(Records of locating words and elements)
* * * * *

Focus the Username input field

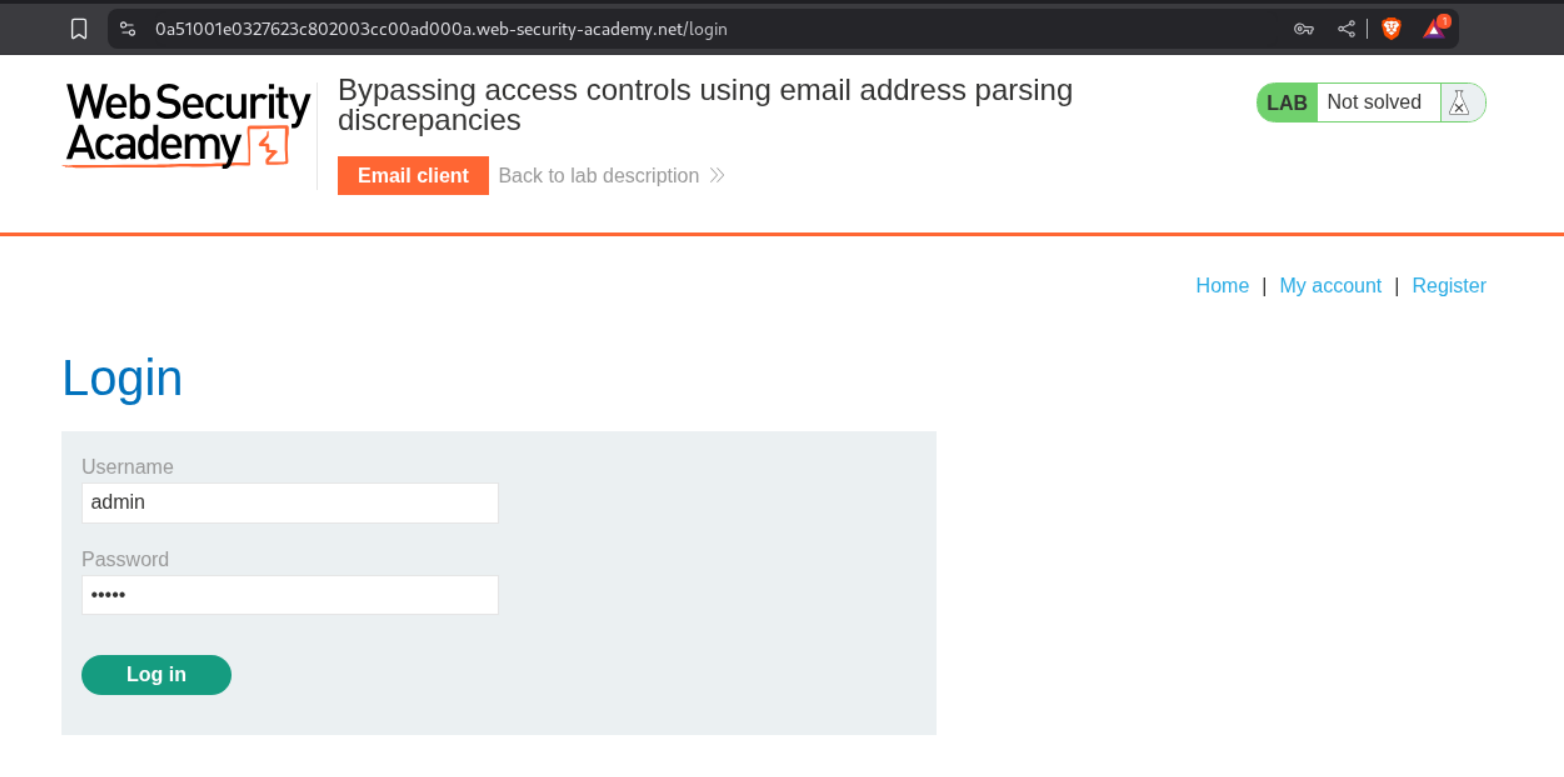pyautogui.click(x=290, y=503)
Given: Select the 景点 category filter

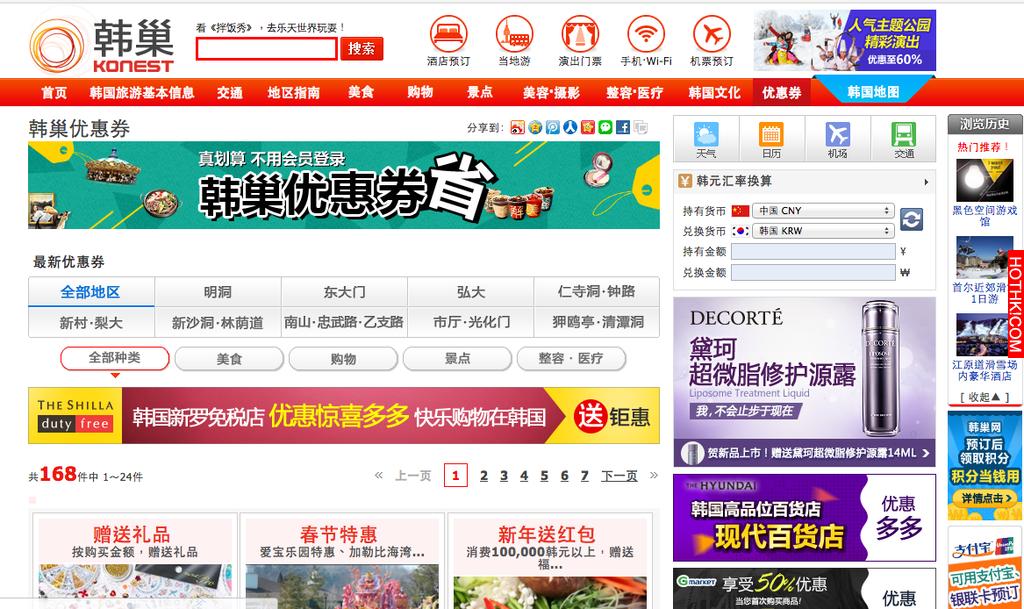Looking at the screenshot, I should click(x=457, y=358).
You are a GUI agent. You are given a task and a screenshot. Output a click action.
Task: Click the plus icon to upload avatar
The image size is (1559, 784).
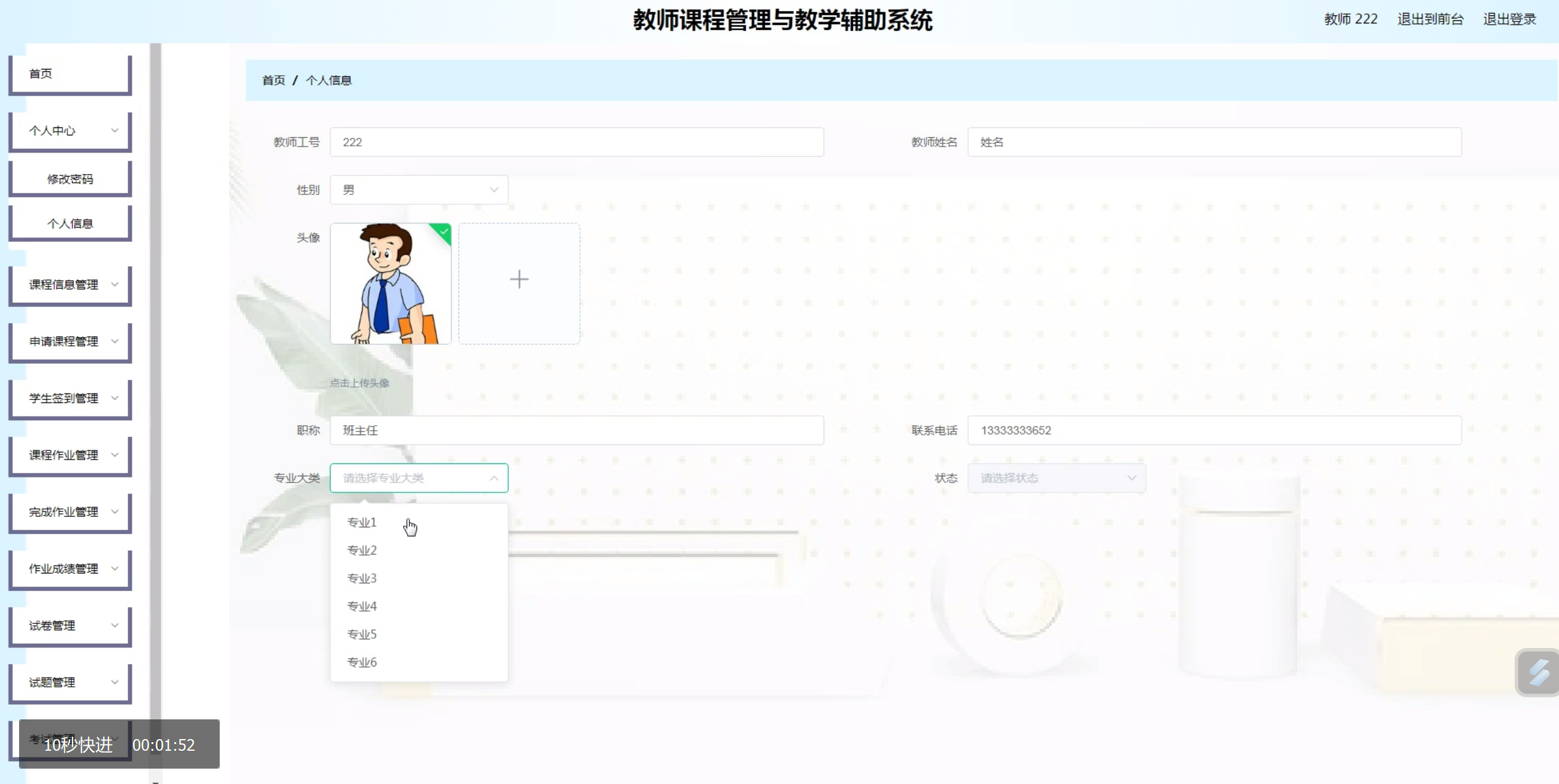(x=519, y=280)
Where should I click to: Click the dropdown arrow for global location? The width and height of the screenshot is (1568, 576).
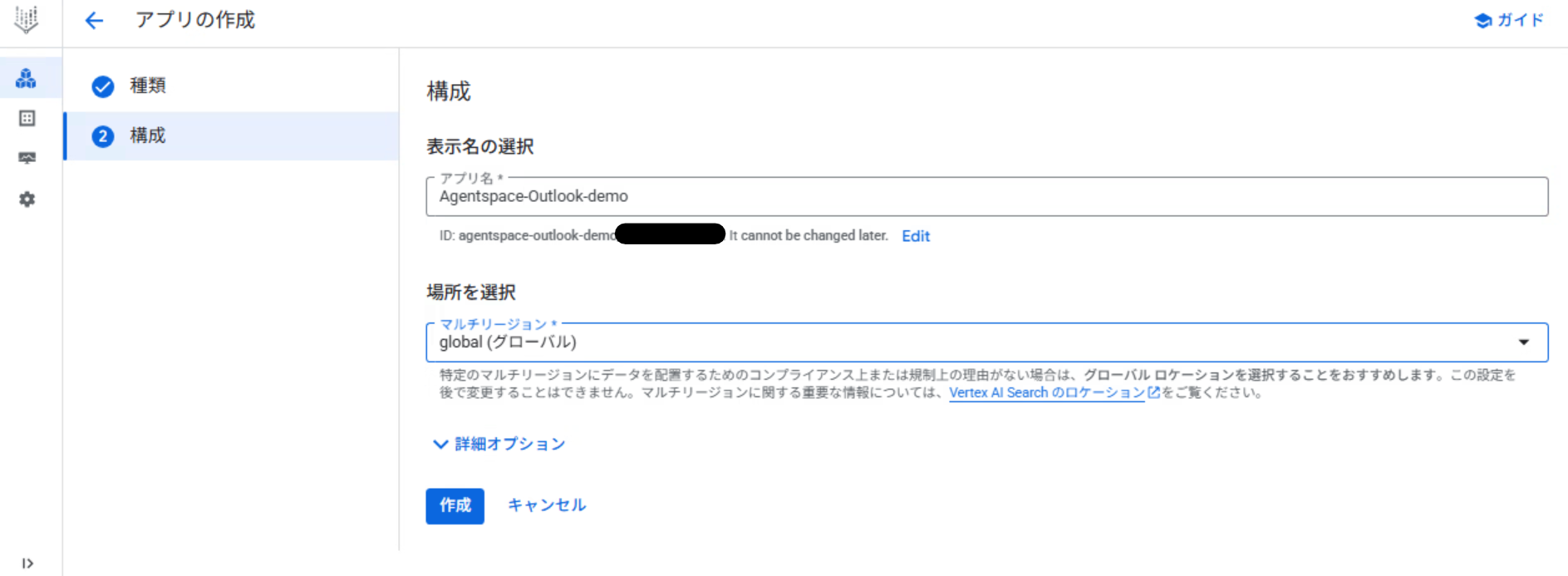1523,342
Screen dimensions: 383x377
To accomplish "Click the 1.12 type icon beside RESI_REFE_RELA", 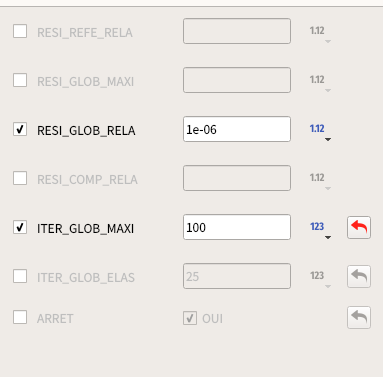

* * * * *

** THE REQUEST **
Put the text of the records above into a JSON list of strings, one string per line, with blank lines skipped and the pictures left out.

** RESPONSE **
[
  "Focus the Username input field",
  "pyautogui.click(x=290, y=503)",
  "Given: Select the 景点 category filter",
  "Looking at the screenshot, I should click(x=457, y=358).",
  "You are a GUI agent. You are given a task and a screenshot. Output a click action.",
  "Task: Click the plus icon to upload avatar",
  "The image size is (1559, 784).",
  "(x=519, y=280)",
  "Where should I click to: Click the dropdown arrow for global location? The width and height of the screenshot is (1568, 576).",
  "1523,342",
  "Screen dimensions: 383x377",
  "To accomplish \"Click the 1.12 type icon beside RESI_REFE_RELA\", "
]